## GOAL:
Edit the listing from the line containing "Screen dimensions: 463x368" down through its last line, swapping "zoom slider" for "zoom control" and leaving everything else unchanged. Return only those lines.

## INPUT DATA:

•••••

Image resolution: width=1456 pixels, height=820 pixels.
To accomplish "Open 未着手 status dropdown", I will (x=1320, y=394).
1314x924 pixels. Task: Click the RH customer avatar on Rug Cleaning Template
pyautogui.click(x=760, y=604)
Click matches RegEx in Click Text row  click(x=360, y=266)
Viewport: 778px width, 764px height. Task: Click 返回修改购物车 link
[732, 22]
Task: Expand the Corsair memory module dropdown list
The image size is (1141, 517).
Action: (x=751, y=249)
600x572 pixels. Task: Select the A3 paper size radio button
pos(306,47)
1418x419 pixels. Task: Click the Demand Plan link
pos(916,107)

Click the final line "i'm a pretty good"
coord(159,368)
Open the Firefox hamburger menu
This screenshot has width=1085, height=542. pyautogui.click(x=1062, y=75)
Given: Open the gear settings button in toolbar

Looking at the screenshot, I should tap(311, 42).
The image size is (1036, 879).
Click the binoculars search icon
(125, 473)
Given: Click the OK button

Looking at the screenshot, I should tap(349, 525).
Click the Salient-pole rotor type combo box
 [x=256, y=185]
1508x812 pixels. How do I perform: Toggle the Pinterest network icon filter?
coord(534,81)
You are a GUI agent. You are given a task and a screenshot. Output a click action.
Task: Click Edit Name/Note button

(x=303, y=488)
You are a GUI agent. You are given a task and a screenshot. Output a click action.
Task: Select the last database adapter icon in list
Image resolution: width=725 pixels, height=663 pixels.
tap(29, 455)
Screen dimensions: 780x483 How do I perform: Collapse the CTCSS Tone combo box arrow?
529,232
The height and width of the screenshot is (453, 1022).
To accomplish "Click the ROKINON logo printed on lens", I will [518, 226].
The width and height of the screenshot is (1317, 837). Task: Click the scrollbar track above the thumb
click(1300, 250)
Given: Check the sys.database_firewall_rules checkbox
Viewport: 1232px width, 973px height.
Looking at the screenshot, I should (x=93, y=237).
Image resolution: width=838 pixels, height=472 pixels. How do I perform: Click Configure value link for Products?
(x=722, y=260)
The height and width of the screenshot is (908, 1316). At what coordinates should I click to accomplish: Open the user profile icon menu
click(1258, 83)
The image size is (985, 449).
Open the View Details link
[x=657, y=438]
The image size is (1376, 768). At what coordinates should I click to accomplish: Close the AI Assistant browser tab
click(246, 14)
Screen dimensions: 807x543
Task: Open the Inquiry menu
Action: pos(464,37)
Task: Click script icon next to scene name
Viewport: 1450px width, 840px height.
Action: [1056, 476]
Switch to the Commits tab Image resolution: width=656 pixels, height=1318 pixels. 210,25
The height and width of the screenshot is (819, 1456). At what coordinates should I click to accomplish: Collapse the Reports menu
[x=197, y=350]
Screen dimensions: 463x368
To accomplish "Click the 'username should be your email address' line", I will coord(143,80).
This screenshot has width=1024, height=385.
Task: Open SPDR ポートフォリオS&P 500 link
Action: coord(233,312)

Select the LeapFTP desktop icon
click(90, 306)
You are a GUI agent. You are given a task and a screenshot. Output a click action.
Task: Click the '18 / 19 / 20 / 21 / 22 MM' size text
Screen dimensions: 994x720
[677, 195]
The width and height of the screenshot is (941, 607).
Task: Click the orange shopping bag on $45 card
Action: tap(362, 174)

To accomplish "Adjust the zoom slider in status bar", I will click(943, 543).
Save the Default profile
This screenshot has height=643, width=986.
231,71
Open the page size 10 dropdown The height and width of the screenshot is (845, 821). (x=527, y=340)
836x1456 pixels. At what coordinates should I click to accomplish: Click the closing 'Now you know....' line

•••••

## ANSWER TO THE PROBLEM:
Screen dimensions: 463x368
To accomplish "Click the 'username should be your email address' line", I will coord(143,80).
This screenshot has width=1024, height=385.
Task: Open SPDR ポートフォリオS&P 500 link
Action: coord(233,312)

Select the LeapFTP desktop icon
click(90, 306)
You are a GUI agent. You are given a task and a screenshot. Output a click action.
Task: Click the '18 / 19 / 20 / 21 / 22 MM' size text
Screen dimensions: 994x720
[677, 195]
The width and height of the screenshot is (941, 607).
Task: Click the orange shopping bag on $45 card
Action: tap(362, 174)

To accomplish "Adjust the zoom control in status bar", I will click(943, 543).
Save the Default profile
This screenshot has height=643, width=986.
231,71
Open the page size 10 dropdown The height and width of the screenshot is (845, 821). (x=527, y=340)
836x1456 pixels. At what coordinates should I click to accomplish: Click the closing 'Now you know....' line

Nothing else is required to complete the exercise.